Dr. Henry Nasrallah is a widely recognized psychiatrist, educator and researcher. He received his BS and MD degrees at the American University of Beirut (AUB). Following his psychiatric residency at the University of Rochester and neuroscience fellowship at the NIH, he served as a faculty member at the University of California at San Diego and the University of Iowa before assuming the chair of the Ohio State University Department of Psychiatry for twelve years. In 2003, he joined the University Of Cincinnati College Of Medicine as Associate Dean and Professor of Psychiatry and Neuroscience.

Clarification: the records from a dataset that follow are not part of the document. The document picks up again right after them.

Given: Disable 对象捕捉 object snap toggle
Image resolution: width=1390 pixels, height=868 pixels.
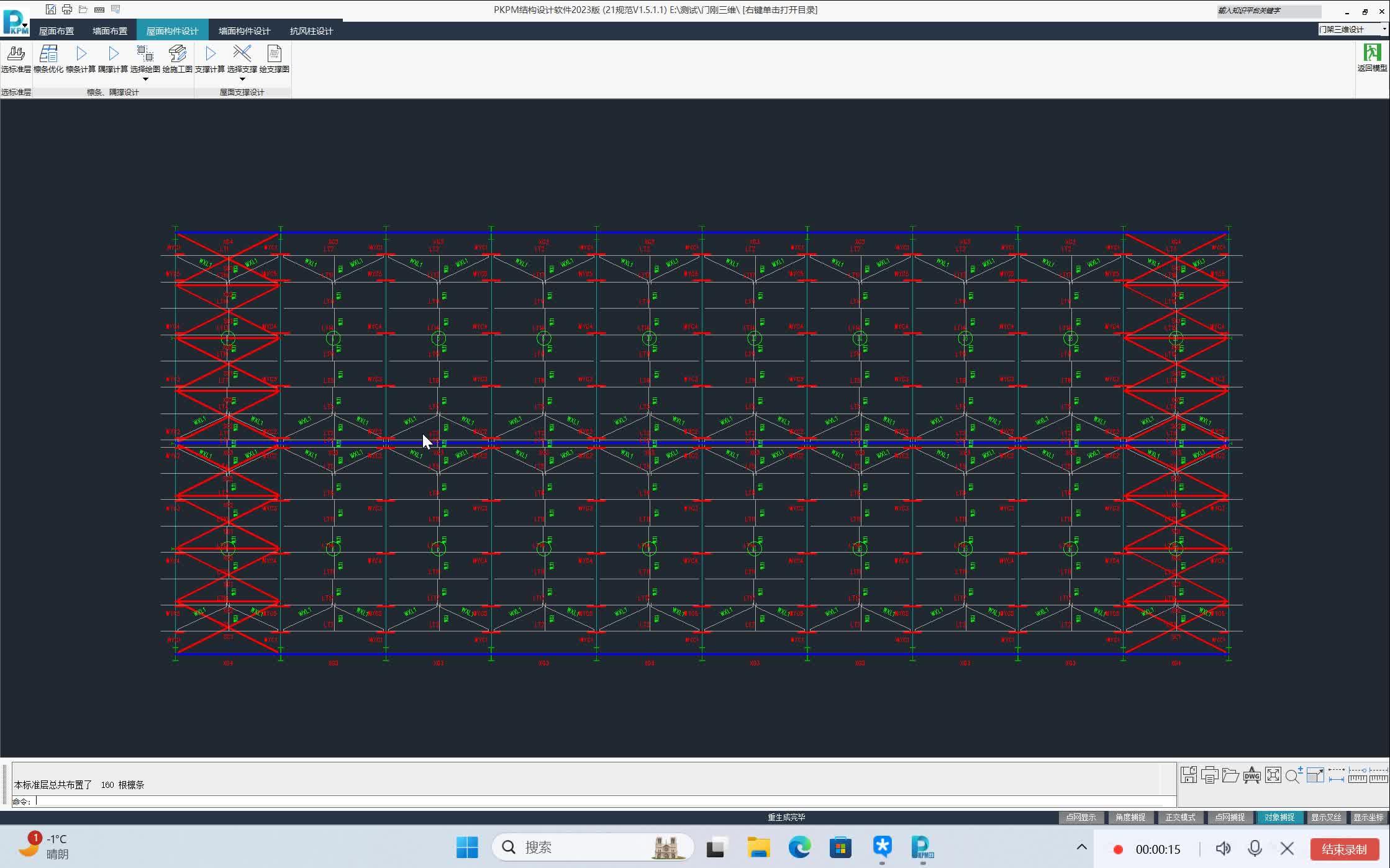Looking at the screenshot, I should 1279,817.
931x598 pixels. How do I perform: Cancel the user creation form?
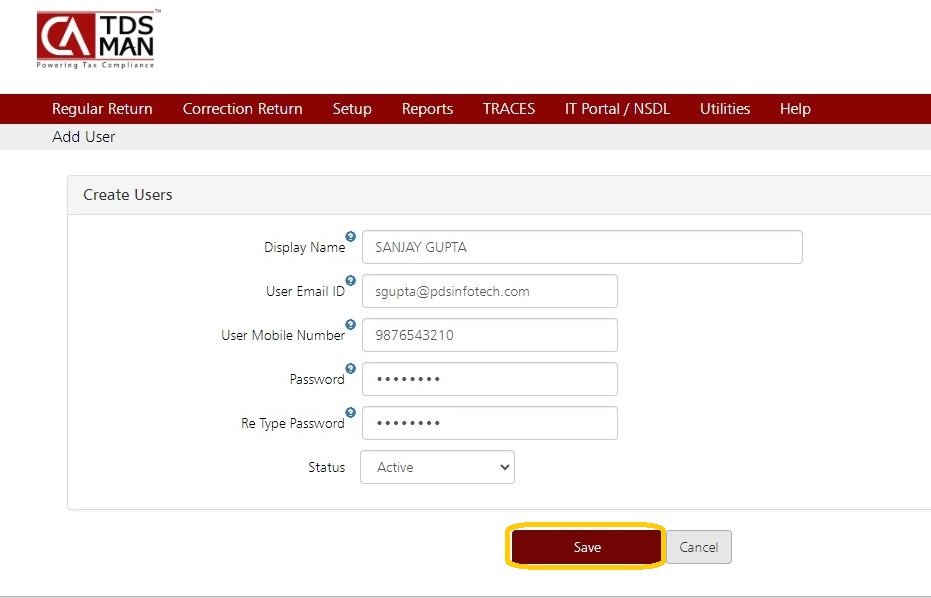(x=698, y=546)
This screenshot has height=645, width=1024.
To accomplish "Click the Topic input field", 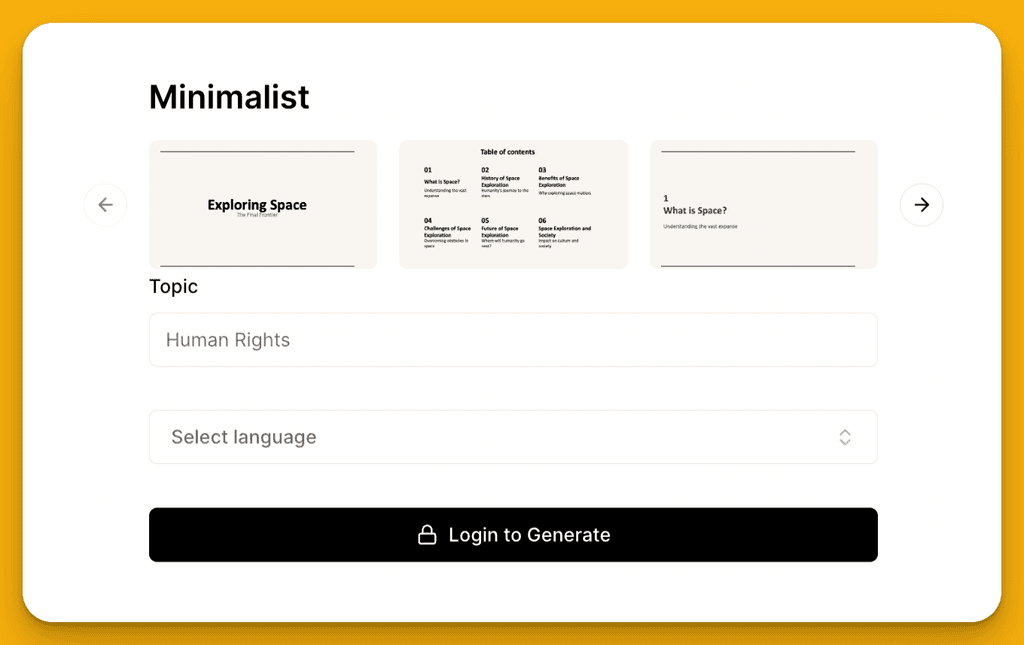I will (513, 340).
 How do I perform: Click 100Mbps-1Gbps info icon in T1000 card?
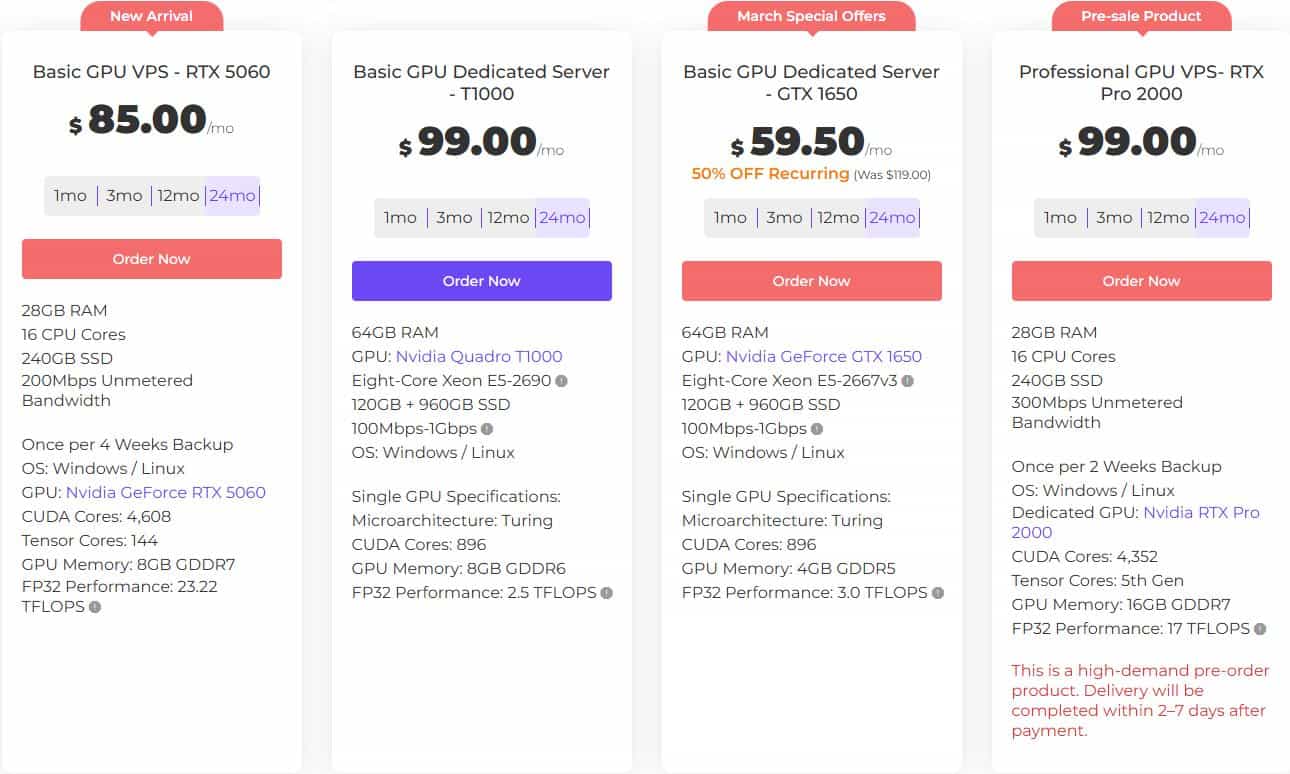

Dr. Nasrallah is the Director of the Schizophrenia Program, and his research focuses on the neurobiology and psychopharmacology of schizophrenia and related disorders including bipolar disorder. He has published over 350 scientific articles and 400 abstracts, as well as 11 books. He is Editor-In-Chief of two journals (Schizophrenia Research and Current Psychiatry) and is the co-founder of the Schizophrenia International Research Society (SIRS). He has been board-certified in both adult and geriatric psychiatry. He is a Fellow of the American College of Neuropsychopharmacology [ACNP], Fellow of the American College of Psychiatrists, distinguished Fellow of the American Psychiatric Association, and past President of the Cincinnati Psychiatric Society and the American Academy of Clinical Psychiatrists, and is currently the President of the Ohio Psychiatric Physicians Education and Research Foundation. He has twice received the NAMI Exemplary Psychiatrist Award and was recognized as the U.S. Teacher of the Year by The Psychiatric Times. He has received over 75 research grants and is listed in several editions of the book “Best Doctors in America”.